Sulla società e sul mondo grava, invece, un clima di malcelata preoccupazione di carattere economico e di instabilità politica, che preoccupa non poche persone e rende amaro anche un Natale che dovrebbe proiettare serenità e sicurezza attraverso valori di cui si era caricato nei secoli successivi ad una fortuita nascita di un bambino in una dimenticata stalla di Betlemme. Preoccupate milioni di persone nei luoghi di guerra; altrettanto per milioni di disoccupati; ed ancora per milioni di poveri in attesa di un pane e di una casa. Quanto è difficile associare le due prospettive, i due opposti aspetti di uno stesso periodo storico, di una stessa circostanza che invita a rallegrarsi ed a festeggiare mentre ci si trova di fronte a chi soffre, a chi è solo, a chi non riesce ad uscire dalle trappole del bisogno e della sofferenza.
Eppure bisogna pur trovare motivi e modi per uscire, in maniera positiva, da una situazione di così immenso disagio usufruendo del profetico "messaggio" che, da due millenni, sta cercando di dare una svolta all'odio, ai contrasti, alla disparità fra uomo e uomo, alla sopraffazione del maschio sulla femmina, alla malvagità, alla cattiveria, all'insaziabile sete del potere, alla disonestà, all'ingiustizia, all'ignominia.

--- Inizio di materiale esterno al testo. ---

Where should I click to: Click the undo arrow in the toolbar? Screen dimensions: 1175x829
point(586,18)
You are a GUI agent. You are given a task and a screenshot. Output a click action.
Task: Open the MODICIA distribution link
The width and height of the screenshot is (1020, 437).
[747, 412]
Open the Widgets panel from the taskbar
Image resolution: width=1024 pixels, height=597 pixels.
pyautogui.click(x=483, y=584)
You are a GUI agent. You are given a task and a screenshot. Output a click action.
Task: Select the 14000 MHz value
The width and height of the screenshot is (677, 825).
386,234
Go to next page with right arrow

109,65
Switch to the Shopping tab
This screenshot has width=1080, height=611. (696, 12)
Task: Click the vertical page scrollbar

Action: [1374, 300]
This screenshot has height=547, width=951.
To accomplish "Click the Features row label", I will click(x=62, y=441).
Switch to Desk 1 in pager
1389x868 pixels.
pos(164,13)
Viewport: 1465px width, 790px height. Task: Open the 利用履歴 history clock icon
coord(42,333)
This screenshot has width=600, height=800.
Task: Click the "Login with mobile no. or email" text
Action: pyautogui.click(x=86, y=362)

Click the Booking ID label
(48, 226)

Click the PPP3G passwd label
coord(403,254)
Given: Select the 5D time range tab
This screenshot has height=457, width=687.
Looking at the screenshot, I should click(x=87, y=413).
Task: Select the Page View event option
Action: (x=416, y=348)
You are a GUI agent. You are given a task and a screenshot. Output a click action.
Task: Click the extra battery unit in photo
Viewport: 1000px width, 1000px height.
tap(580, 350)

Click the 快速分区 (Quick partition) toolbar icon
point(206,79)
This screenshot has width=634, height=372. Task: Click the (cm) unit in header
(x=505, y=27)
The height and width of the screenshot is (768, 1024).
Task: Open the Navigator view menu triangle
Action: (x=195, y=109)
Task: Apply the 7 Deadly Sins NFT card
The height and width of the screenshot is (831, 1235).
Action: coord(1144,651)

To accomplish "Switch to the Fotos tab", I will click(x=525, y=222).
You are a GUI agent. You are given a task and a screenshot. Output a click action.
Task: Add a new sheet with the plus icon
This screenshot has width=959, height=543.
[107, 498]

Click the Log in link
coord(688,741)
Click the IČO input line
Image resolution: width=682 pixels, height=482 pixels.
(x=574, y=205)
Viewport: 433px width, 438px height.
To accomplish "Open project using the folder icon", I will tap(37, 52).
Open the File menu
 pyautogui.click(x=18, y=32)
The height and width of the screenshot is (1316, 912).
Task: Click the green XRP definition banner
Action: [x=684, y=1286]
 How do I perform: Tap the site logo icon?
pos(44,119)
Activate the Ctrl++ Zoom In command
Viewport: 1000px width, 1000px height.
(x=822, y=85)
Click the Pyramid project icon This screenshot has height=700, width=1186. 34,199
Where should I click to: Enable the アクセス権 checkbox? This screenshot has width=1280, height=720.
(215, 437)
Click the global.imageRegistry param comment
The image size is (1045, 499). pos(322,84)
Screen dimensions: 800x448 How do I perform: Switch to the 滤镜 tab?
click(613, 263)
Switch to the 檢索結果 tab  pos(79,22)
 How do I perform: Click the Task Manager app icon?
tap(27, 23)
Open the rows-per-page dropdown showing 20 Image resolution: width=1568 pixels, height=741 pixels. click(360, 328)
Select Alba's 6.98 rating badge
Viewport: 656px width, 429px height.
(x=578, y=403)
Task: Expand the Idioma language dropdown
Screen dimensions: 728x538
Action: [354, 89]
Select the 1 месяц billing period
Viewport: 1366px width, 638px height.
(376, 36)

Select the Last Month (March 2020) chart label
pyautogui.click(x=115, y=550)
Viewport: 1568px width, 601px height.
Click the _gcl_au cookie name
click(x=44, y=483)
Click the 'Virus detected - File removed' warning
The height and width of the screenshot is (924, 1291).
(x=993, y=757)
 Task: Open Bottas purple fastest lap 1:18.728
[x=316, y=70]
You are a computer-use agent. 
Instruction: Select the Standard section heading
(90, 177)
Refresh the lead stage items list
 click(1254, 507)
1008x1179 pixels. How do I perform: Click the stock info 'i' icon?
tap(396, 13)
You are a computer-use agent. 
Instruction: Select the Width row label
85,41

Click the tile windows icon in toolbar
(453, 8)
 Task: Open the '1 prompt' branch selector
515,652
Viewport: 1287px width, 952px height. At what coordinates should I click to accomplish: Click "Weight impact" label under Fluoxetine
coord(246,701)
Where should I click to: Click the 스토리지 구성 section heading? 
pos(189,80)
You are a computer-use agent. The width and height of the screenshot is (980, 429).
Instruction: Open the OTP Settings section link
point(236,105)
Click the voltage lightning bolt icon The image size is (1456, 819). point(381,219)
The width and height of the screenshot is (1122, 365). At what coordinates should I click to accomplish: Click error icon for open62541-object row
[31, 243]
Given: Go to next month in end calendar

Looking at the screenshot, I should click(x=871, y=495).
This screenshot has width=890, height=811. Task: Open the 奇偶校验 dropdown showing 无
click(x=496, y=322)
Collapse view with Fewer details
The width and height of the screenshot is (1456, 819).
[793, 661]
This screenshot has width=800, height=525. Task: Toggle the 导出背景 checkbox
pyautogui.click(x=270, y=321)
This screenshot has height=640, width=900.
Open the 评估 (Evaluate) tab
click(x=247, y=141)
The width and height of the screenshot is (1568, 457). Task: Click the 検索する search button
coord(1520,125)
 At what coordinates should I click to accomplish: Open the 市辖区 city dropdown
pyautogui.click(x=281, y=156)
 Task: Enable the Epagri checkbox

Dalla televisione e dalla radio escono le musiche natalizie, i filmati ed i "servizi" in onda cercano di farsi interpreti di sentimenti e di iniziative in positivo, anche se sempre collegate con le promozioni commerciali che rovinano tutto l'aspetto religioso-morale-sociale del Natale stesso. I telefoni squillano per inviarsi vicendevolmente auguri che poi non si sa in che cosa consistano; così i messaggini sia via cellulare che via web; ormai quelli a mezzo posta sono quasi ormai scomparsi ma qualcosa resiste. Tutta una messa in scena? Oppure rimane inalienabile un substrato indecifrabile sul quale l'uomo si sente ancora di dover poggiare i piedi per trovare in se stesso e negli altri nuove potenzialità al fine di superare ciò che contrasta il bene, ciò che gli impedisce di camminare più speditamente lungo il sentiero della vita?
Io credo di sì: l'uomo, anche se moderno e laico, certamente percepisce che in queste festività, dalle indubbie radici religiose, è insito il calco del "bene": ossia l'esigenza fondamentale della persona, di qualsiasi persona, sotto qualsiasi cielo e su qualsiasi zolla di terra. Ecco l'evidente relazionarsi ai bambini, ai fanciulli - posti al centro del Natale - che rimangono l'emblema dell'uomo nuovo ad ogni nascita; delicatissimi e sempre nuovi esseri umani ancora non toccati dalle brame del potere, né schiavi del vizio e delle ingiustizie.
Perciò, per me... nonostante tutto e nonostante tutti il Natale resta ancora un Natale da vivere in serenità e gioia e da tramandare da generazione in generazione.